Wolfe v. State

202 So. 2d 133 | Fla. Dist. Ct. App. | 1967

Lead Opinion

ANDREWS, Judge.

Defendant, Karl Richard Wolfe, appeals a judgment of guilty of manslaughter entered on a jury verdict. He was charged by information with second degree murder but convicted of the lesser included offense.

The question presented is the correctness of the trial court’s refusal to declare a mistrial when a witness for the state in reply to a question by the prosecution stated that the deceased victim Frank Sullivan was her husband.

Evidence of the victim’s family status is normally inadmissible in a homicide prosecution. Rowe v. State, 1935, 120 Fla. 649, 163 So. 22; Hathaway v. State, Fla. App.1958, 100 So.2d 662. Standing alone, such evidence is irrelevant, immaterial and highly prejudicial, and where admitted may well warrant a reversal of a conviction. Gibson v. State, Fla.App.1966, 191 So.2d 58. This does not imply, however, that proof of a family relationship can never be admissible. When relevant to an issue, the testimony is admissible. A common example is when a relative testifies as to the identity of the deceased. Hathaway v. State, supra.

*134In the case before us, the defendant and deceased became engaged in an altercation during a drinking party. The testimony shows that after brutally beating the deceased, the defendant left the scene to get victim’s wife ostensibly for the purpose of rendering first aid to her husband.

On the witness stand the wife was asked, “Is Franklin Sullivan your husband?” and she replied affirmatively. Mrs. Sullivan then testified that the defendant told her he had “beat up Frank,” and gave her his reasons for doing so. This testimony clearly bore on the issue of defendant’s guilt. The witness’ relationship to the victim was a relevant fact that explained and gave credence to her testimony. It was important for the jury to know who the witness was in order to understand and evaluate her testimony regarding the defendant’s admissions. Otherwise, the reason for the defendant’s statements to her would not have been clear and the probative value of her testimony would have been lessened.

We find no merit in this and the other points raised by defendant.

Affirmed.

WALDEN, C. J., concurs. CROSS, J., dissenting with opinion.





Dissenting Opinion

CROSS, Judge

(dissenting).

I must respectfully dissent. The trial court was in error in refusing to declare a mistrial when the witness for the state disclosed pursuant to a question by the state that she was the wife of the deceased. The majority expresses the fact that proof of family relationship is admissible when relevant to an issue before the court. With this we are in full agreement. However, we feel in the case before us the status of the witness for the state being that of the deceased victim’s wife was clearly irrelevant and immaterial to any issue before the court and highly prejudicial to the defendant.

It is clear that the identity of the deceased was established by several witnesses for the state prior to any testimony being elicited from the wife of the deceased and the state admits that the wife of the deceased was not called for the purpose of identifying the deceased.

The state contends and the majority agrees that the wife of the deceased was called for the purpose of showing that the defendant admitted to her that he was responsible for her husband’s beating and that the defendant’s admission would have little meaning without the additional showing that the witness who the defendant admitted this to was in fact the wife of the deceased.
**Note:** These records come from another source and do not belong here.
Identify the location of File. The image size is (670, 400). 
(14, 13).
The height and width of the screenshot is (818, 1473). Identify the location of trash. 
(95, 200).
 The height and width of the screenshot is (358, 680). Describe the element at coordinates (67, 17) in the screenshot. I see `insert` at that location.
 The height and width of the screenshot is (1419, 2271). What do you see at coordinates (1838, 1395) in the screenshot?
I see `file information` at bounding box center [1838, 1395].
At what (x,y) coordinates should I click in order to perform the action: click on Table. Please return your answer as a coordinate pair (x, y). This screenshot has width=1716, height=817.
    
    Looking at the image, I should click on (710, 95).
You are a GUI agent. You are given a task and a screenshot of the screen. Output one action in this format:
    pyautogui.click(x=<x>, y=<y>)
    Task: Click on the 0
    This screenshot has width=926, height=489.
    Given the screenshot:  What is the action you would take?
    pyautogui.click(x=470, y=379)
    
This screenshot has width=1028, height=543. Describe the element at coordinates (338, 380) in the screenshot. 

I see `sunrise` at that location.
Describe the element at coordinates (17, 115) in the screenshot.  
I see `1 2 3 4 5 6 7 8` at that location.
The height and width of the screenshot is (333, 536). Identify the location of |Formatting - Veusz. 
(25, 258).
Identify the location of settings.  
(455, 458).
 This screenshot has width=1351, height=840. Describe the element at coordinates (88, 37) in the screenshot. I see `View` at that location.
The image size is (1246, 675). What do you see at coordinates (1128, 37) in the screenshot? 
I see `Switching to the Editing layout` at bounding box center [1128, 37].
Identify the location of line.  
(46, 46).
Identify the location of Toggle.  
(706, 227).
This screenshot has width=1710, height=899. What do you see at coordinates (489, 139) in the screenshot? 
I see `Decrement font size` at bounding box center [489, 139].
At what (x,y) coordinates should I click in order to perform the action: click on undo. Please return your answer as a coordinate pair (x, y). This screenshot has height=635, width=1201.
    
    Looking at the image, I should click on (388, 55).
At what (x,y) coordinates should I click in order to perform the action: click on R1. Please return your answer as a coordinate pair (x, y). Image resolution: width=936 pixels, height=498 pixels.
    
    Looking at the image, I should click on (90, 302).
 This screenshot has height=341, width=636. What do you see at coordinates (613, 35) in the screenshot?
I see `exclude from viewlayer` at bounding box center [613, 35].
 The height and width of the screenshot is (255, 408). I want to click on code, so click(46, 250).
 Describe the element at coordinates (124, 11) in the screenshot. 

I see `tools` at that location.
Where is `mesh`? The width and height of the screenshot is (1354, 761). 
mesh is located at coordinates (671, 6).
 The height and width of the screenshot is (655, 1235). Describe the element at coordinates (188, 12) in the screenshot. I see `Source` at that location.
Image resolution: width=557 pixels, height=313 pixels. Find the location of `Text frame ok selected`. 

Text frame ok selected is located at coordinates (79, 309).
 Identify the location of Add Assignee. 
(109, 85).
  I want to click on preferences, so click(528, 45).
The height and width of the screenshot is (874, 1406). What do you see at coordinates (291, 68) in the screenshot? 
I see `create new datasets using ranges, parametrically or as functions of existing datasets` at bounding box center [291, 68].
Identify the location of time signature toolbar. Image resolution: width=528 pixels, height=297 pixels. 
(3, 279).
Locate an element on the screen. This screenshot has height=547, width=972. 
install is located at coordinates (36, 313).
This reasoning is completely fallacious and does not contain the slightest element of rationale. The state could have elicited from its witness the statement made to her by the defendant without showing that she was the wife of the deceased. Prior to the state’s witness testifying the identity of the deceased was established as being Franklin James Sullivan. If any juror would not have recognized the name Frank in the phrase “beat up Frank” as being the name of the victim, it would have been a simple matter for the state to tie the name Frank to the victim without showing that the state’s witness was the wife of the victim in order to accomplish this.

The majority feels the state’s witness’ relationship to the victim was a relevant fact that explained and gave credence to her testimony. If the defendant had divulged that he had “beat up Frank” to a third party who had no relationship whatsoever to the deceased and this third party then testified as to what the defendant told him, would such testimony be completely devoid of probative value? The answer is obviously no. Such testimony would be relevant to the issue and would contain great probative value. It is therefore obvious that the probative value of the defendant *135saying that he had “beat up Frank” is not conditioned upon the party to whom he made such an admission. That party’s relationship to the victim therefore is wholly irrelevant.

To hold such evidence in the case before us as not prejudicial to the defendant is to disregard the realities of trial atmosphere and the emotional frailties of human nature.

I would reverse the judgment and remand the cause for a new trial.